Chun Sang Sik, Hong Dae Gy, Seong Won Jun, Choi Min Hye, Lee Tak Hoo
Department of Obstetrics and Gynecology, Kyungpook National University Hospital, Daegu, Republic of Korea.
J Laparoendosc Adv Surg Tech A. 2011 Oct;21(8):771-4. doi: 10.1089/lap.2011.0014. Epub 2011 May 11.
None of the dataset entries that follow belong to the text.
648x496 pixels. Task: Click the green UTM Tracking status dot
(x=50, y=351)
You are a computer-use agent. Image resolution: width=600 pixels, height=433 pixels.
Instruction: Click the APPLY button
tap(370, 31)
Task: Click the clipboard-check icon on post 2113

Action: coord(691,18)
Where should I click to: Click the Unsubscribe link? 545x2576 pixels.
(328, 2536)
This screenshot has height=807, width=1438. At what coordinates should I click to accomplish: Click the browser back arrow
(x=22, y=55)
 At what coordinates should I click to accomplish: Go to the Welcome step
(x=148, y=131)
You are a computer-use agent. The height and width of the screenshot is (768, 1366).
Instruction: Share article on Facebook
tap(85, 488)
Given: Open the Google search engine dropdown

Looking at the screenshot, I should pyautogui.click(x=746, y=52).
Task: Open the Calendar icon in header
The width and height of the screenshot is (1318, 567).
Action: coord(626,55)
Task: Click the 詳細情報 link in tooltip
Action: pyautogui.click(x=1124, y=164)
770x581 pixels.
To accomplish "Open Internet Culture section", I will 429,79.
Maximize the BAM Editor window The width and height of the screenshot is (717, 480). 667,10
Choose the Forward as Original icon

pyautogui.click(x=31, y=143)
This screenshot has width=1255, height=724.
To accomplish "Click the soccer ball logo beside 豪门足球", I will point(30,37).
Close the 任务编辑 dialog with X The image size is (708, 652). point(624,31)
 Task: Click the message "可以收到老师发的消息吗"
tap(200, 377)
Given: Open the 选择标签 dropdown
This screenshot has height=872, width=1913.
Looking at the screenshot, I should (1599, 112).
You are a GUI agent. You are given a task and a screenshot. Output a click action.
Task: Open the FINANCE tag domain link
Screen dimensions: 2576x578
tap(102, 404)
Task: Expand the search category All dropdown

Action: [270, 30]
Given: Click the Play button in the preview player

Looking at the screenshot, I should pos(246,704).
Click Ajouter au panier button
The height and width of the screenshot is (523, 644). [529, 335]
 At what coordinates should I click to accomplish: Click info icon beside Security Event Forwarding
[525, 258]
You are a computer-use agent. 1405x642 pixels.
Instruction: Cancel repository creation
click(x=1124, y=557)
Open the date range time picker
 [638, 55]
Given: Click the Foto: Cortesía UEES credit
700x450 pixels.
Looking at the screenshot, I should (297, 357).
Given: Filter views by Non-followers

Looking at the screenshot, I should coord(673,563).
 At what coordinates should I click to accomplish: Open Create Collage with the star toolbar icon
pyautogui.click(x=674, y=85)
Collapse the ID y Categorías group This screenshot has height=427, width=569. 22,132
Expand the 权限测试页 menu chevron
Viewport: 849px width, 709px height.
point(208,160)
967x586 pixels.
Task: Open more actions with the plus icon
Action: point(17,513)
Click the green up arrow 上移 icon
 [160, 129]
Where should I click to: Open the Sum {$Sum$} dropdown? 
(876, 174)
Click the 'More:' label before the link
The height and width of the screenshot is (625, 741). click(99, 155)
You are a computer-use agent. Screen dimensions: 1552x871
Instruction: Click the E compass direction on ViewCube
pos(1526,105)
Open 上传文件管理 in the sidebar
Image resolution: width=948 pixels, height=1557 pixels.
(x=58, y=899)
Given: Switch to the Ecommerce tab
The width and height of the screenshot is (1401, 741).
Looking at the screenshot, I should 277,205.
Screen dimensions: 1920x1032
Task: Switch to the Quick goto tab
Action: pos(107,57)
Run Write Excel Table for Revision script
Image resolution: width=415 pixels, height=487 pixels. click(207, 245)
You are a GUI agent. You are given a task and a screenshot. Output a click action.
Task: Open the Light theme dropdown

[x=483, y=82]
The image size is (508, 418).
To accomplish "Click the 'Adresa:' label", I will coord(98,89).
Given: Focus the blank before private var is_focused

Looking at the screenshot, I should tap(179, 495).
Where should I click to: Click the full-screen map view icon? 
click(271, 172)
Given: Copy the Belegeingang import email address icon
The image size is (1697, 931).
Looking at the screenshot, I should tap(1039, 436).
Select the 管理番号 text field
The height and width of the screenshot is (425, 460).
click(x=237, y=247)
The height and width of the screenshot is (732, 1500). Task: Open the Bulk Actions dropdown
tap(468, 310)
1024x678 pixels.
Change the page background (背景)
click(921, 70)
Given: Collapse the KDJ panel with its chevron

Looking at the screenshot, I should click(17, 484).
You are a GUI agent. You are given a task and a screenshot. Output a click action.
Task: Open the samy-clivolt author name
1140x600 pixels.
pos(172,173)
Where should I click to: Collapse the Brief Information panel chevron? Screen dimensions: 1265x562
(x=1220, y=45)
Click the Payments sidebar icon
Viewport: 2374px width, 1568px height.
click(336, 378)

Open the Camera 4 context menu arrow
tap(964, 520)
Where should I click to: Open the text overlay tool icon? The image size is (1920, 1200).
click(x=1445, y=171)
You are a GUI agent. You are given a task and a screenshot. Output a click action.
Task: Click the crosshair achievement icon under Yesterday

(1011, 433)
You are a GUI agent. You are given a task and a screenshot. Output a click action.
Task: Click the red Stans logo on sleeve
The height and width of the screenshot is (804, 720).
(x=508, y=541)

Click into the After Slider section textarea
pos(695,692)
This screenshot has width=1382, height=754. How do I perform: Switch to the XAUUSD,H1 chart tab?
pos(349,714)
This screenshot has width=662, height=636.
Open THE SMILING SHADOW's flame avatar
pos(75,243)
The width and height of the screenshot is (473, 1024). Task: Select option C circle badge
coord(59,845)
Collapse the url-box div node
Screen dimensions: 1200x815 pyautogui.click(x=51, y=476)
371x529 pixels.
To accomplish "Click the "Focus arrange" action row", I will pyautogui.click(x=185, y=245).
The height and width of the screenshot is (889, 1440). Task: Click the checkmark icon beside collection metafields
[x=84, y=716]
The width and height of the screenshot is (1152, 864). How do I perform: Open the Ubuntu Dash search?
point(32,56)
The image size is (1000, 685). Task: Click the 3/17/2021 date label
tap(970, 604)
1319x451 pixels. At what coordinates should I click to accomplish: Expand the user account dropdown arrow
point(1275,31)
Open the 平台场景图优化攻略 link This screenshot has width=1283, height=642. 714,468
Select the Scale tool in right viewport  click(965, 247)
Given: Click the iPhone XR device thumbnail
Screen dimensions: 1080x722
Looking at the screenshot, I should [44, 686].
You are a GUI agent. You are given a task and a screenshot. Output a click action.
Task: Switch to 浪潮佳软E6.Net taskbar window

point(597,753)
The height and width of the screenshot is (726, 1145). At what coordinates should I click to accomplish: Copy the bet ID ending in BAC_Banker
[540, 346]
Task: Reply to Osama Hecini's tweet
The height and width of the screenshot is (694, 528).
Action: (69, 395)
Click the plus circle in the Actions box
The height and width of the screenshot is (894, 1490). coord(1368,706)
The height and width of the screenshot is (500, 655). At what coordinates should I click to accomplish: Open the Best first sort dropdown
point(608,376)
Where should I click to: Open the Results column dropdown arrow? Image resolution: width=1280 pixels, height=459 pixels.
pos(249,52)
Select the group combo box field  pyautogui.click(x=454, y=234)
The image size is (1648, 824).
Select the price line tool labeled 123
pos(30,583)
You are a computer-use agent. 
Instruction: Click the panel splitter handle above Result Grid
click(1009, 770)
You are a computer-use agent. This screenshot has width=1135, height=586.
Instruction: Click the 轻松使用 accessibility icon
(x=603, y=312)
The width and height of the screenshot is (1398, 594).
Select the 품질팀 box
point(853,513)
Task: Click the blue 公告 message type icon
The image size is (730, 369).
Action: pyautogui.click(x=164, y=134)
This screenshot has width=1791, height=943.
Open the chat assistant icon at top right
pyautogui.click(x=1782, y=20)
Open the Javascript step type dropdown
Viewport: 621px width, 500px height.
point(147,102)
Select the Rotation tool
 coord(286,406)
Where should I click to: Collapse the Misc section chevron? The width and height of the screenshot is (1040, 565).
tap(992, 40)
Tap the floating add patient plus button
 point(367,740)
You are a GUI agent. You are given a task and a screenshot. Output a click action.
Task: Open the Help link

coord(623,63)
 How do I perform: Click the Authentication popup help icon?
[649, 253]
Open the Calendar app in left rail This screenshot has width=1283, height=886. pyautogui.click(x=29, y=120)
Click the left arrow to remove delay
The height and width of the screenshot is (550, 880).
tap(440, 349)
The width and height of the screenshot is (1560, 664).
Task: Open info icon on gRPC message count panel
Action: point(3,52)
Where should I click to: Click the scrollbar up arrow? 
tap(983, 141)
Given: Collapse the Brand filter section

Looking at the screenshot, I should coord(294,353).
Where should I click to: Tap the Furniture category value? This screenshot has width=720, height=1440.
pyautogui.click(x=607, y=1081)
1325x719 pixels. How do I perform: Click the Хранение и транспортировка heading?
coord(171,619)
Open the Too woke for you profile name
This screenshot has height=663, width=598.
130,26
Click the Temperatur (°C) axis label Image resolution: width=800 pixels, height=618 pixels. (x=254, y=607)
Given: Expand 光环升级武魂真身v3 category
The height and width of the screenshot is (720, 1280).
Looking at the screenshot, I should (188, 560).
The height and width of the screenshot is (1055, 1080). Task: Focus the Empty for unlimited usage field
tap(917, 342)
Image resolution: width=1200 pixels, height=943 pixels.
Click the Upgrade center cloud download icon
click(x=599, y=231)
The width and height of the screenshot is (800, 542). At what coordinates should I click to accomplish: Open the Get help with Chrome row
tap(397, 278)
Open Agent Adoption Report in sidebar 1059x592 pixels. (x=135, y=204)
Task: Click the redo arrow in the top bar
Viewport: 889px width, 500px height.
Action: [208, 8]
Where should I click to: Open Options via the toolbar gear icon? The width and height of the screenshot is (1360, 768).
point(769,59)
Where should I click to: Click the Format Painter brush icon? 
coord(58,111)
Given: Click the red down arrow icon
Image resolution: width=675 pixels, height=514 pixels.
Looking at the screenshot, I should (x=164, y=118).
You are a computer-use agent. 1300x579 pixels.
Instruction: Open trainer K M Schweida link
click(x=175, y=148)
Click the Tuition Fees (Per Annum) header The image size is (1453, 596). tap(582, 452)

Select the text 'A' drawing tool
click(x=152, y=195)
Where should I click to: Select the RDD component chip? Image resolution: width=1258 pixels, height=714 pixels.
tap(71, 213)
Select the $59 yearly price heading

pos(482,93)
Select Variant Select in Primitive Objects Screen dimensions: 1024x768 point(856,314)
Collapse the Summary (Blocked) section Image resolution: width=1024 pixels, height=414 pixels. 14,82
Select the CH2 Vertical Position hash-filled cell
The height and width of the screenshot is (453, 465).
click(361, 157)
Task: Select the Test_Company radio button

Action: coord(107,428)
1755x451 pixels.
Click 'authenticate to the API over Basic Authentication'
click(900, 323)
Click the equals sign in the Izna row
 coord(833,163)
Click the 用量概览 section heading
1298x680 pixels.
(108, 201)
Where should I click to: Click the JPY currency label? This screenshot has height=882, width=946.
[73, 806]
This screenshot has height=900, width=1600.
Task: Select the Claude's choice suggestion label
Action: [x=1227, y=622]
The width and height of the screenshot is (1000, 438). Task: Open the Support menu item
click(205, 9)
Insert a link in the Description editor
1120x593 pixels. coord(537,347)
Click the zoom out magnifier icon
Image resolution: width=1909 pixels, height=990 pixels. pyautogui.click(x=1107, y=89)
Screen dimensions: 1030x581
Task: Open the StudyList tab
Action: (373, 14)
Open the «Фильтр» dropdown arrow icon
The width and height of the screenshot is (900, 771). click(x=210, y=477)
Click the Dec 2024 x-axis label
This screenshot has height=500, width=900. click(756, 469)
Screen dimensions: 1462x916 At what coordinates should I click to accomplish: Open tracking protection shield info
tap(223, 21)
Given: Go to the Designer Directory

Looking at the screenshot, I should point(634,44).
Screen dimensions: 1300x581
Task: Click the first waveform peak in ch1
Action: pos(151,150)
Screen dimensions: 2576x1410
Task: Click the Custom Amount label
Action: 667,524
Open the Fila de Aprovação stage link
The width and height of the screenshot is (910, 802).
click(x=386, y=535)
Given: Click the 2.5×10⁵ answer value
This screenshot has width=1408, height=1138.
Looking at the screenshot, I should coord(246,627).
We report a case of a cystic adenomyoma in a 19-year-old nullipara who presented with severe dysmenorrhea and pelvic pain. Preoperative magnetic resonance imaging showed a 3-cm well-circumscribed mass with a 2.1-cm cystic cavity in the myometrium of the left fundus. The tumor, including the cyst, was excised via laparoscopy with a part of the normal myometrium using a modified myomectomy method. On histologic examination, the cystic cavity was lined by endometrial tissue composed of endometrial epithelium and stroma. After 12 months of postoperative follow-up, the patient had significant improvement of dysmenorrhea.
我们报告一例19岁未育女性的囊性腺肌瘤病例,该患者表现为严重痛经和盆腔疼痛。术前磁共振成像显示,在左宫底肌层有一个3厘米边界清晰的肿块,伴有一个2.1厘米的囊性腔。采用改良子宫肌瘤切除术方法,通过腹腔镜切除肿瘤(包括囊肿)及部分正常肌层。组织学检查显示,囊性腔内衬有由子宫内膜上皮和间质组成的子宫内膜组织。术后随访12个月,患者痛经症状明显改善。